• [EXCERPT TO READ]
## begin
New Jersey Supreme Court


Decided: June 27, 1955.

ALFONSE C. YANNUZZI, MARY T. YANNUZZI, ANTHONY G. YANNUZZI AND MARY C. YANNUZZI, PLAINTIFFS-APPELLANTS,
v.
UNITED STATES CASUALTY COMPANY, A CORPORATION OF THE STATE OF NEW YORK, DEFENDANT-RESPONDENT

For reversal -- Chief Justice Vanderbilt, and Justices Heher, Oliphant, Burling, Jacobs and Brennan. For affirmance -- Justice Wachenfeld. The opinion of the court was delivered by Jacobs, J.

Jacobs

[19 NJ Page 203]

The Appellate Division, in an opinion reported at 32 N.J. Super. 373 (1954), held that the defendant United States Casualty Company was not liable under its automobile accident indemnity policy because the assureds had not sent to the home office of the company, the suit papers in the action instituted against them by the plaintiffs Yannuzzis. We granted certification under R.R. 1:10-2.
## end
• [DATA BLOCK]
## begin
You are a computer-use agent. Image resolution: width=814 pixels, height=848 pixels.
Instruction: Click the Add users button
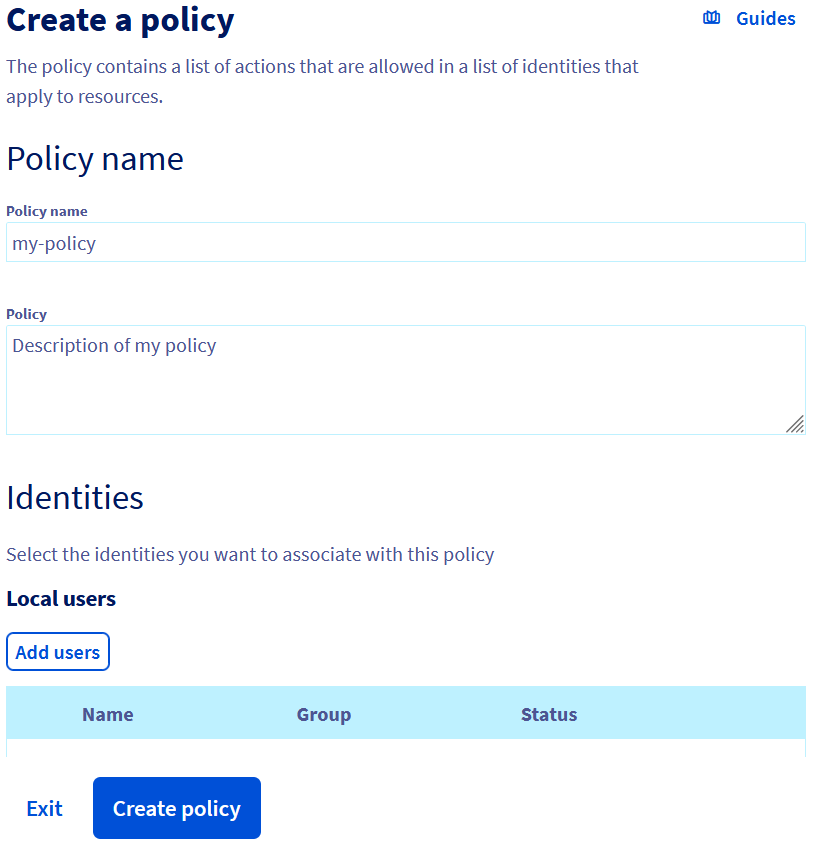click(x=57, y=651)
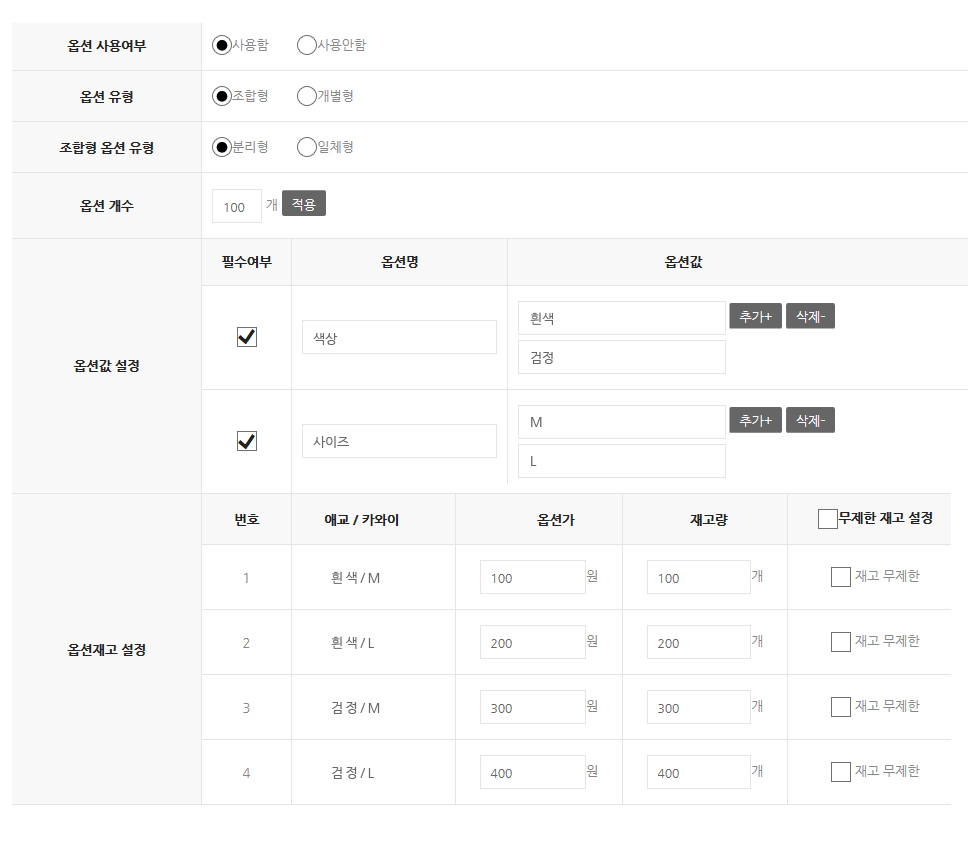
## end
• [TASKS FOR THIS EXERCISE]
A: Answer these about the court opinion excerpt:
(i) On what date was the case decided?
(ii) Which justice voted for affirmance?
(iii) Under what rule was certification granted?
B: Please reproduce the court opinion excerpt between "New Jersey Supreme" and "by Jacobs, J.", inclusive.

• [THE REPLIES]
A:
(i) June 27, 1955.
(ii) Justice Wachenfeld.
(iii) R.R. 1:10-2.

B:
New Jersey Supreme Court


Decided: June 27, 1955.

ALFONSE C. YANNUZZI, MARY T. YANNUZZI, ANTHONY G. YANNUZZI AND MARY C. YANNUZZI, PLAINTIFFS-APPELLANTS,
v.
UNITED STATES CASUALTY COMPANY, A CORPORATION OF THE STATE OF NEW YORK, DEFENDANT-RESPONDENT

For reversal -- Chief Justice Vanderbilt, and Justices Heher, Oliphant, Burling, Jacobs and Brennan. For affirmance -- Justice Wachenfeld. The opinion of the court was delivered by Jacobs, J.